As you look over the data below, please find each line where the word "text" appears, then copy it.
BEGIN INFORMATION
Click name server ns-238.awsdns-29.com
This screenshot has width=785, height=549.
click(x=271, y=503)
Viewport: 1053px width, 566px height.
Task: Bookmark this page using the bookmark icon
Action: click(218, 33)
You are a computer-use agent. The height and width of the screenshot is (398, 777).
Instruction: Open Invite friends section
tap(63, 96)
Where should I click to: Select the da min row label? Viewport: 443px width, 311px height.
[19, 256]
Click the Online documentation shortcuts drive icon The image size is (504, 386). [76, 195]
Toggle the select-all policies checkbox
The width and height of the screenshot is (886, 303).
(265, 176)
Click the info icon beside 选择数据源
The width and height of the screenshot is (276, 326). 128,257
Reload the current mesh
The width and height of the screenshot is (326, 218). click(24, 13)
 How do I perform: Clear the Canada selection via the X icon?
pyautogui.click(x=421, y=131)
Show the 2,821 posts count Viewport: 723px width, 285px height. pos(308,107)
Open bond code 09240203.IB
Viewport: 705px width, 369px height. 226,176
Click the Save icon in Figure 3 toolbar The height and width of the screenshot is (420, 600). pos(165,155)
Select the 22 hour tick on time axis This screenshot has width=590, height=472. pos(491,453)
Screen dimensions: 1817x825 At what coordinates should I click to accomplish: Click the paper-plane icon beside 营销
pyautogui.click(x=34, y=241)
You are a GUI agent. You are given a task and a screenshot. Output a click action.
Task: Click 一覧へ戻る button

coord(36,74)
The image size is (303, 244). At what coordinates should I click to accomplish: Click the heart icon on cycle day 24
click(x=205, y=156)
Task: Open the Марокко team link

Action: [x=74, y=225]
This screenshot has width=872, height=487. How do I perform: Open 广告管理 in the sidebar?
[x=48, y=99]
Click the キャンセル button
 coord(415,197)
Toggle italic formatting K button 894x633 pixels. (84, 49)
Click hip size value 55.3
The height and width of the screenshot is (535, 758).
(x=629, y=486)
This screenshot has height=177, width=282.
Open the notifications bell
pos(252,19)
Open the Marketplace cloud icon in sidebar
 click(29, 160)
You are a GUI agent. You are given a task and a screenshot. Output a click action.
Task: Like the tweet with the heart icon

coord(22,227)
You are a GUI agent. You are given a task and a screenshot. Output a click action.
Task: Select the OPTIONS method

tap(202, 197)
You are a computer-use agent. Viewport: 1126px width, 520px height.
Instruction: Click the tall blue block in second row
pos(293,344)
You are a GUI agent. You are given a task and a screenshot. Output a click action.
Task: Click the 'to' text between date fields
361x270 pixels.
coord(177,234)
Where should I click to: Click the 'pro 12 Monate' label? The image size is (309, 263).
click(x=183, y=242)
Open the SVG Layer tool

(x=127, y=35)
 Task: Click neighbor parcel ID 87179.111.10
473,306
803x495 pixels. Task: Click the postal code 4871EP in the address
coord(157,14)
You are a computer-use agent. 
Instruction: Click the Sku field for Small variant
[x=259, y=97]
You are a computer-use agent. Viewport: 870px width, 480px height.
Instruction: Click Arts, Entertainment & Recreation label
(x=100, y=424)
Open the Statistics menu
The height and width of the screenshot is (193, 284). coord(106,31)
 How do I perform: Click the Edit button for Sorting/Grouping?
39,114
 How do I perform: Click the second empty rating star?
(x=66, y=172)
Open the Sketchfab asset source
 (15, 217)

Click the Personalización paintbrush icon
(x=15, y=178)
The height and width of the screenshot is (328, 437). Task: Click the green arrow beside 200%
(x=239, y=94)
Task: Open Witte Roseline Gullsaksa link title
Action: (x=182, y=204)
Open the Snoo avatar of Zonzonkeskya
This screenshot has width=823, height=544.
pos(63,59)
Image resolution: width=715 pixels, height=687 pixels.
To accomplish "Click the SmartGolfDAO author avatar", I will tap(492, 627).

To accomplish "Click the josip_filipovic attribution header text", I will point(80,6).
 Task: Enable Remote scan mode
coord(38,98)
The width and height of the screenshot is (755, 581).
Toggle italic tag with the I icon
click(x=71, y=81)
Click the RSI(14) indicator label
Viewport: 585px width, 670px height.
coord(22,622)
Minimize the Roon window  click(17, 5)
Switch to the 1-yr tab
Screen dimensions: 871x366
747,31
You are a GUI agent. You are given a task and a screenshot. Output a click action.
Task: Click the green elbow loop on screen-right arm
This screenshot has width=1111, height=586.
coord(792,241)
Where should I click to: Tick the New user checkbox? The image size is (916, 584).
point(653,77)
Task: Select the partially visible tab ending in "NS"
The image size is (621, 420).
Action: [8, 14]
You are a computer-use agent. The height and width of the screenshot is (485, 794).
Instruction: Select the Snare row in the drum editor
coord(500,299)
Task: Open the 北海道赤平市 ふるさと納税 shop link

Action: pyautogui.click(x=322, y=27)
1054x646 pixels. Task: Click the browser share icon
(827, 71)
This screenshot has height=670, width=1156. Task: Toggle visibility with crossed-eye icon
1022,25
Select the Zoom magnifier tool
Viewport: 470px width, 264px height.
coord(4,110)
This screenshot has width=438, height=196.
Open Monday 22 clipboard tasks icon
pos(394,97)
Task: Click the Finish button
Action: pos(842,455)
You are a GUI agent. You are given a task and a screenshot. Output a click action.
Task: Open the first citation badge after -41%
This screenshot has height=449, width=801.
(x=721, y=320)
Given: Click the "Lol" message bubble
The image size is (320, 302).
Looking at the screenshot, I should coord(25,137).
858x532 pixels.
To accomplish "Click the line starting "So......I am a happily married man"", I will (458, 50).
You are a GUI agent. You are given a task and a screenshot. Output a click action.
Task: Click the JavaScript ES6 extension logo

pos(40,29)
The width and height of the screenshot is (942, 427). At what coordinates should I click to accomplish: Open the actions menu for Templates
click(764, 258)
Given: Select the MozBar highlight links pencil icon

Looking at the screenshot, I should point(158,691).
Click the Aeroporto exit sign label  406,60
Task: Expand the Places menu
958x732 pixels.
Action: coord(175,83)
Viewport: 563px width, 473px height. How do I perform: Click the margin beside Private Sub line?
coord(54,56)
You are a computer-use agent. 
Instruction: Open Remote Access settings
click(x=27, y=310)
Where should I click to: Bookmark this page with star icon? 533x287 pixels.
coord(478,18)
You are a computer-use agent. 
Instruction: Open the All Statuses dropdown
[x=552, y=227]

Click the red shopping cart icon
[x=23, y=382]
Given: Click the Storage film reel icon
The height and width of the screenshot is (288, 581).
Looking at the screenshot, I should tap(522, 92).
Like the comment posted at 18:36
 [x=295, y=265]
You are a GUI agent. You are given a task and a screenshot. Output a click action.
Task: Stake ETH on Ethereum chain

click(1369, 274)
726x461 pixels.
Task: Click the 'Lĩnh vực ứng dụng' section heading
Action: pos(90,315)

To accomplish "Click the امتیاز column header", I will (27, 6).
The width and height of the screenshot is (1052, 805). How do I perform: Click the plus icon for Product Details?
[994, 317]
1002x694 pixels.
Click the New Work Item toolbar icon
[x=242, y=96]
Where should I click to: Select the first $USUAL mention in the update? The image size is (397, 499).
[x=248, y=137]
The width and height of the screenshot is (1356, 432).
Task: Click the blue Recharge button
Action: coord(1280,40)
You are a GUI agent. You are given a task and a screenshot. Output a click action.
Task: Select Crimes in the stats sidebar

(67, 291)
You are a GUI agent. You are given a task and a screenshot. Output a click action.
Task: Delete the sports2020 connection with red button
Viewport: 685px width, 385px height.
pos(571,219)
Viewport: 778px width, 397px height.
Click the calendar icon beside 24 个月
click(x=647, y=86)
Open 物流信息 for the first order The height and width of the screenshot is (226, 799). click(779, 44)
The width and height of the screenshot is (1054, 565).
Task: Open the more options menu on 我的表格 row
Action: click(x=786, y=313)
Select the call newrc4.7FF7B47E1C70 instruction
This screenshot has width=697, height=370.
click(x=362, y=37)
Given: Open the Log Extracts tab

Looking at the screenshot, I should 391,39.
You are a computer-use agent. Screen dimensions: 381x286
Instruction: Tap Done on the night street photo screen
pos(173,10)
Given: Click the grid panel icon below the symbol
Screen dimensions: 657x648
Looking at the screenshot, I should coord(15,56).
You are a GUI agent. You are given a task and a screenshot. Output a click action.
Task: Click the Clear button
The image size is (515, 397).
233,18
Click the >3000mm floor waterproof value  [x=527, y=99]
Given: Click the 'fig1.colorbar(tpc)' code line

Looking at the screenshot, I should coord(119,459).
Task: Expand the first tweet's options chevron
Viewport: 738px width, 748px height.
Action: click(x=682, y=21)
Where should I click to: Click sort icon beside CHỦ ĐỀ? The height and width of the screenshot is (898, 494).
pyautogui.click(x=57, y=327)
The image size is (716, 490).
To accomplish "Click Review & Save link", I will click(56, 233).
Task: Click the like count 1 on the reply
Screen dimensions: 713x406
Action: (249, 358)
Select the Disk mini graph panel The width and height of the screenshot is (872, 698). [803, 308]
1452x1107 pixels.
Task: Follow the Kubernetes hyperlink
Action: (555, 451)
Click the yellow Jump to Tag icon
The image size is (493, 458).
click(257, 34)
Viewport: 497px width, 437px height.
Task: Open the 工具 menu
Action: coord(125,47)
END INFORMATION
ANSWER TO THE PROBLEM>
Task: Click the 'to' text between date fields
To accomplish "Click the josip_filipovic attribution header text", I will point(80,6).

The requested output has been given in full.